As many pundits note, the state’s fractured Republicans thus blew it big-time. Brown had actually given this longtime minority party the opportunity to shape California policy in some key areas as a trade-off for helping him create a budget compromise.
But they dropped the ball instead.
Adding insult, after failing to negotiate or counter Brown’s plan with their own, the Republicans produced a sprawling and ridiculous list of demands at the end of the process which included a continuation of billions of dollars in corporate subsidies and tax breaks which Brown had sought to eliminate.
It was no surprise when negotiations ended right there.
After initial frustration at the collapse of the talks, Brown burst into a new phase on an optimistic note: “Breakdowns do lead to breakthroughs,” he said.
Now he’s hit the road in a “talking” campaign wherein he is visiting some of the Republican districts whose representatives are most steeped in the “no tax” mantra.

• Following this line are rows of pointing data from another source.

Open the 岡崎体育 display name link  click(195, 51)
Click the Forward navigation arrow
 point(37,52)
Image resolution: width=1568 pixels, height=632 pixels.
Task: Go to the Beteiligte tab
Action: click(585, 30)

No doubt Brown will take the opportunity to illuminate voters in these districts about the sobering costs of an all-cuts budget.
Brown was re-elected to the state’s top job on the express platform that he was the one to fix California’s recurring budget nightmare and get the state back into thriving solvency.
We still believe he can do it.
Happily, so does Brown. He just posted a video on YouTube to that effect, explaining that since California’s budget woes have taken a decade to build up, “It’s very serious, and it’s going to take some time before we finally solve it.”
Thankfully, we have a fearless leader who, despite setbacks, seems determined to do just that.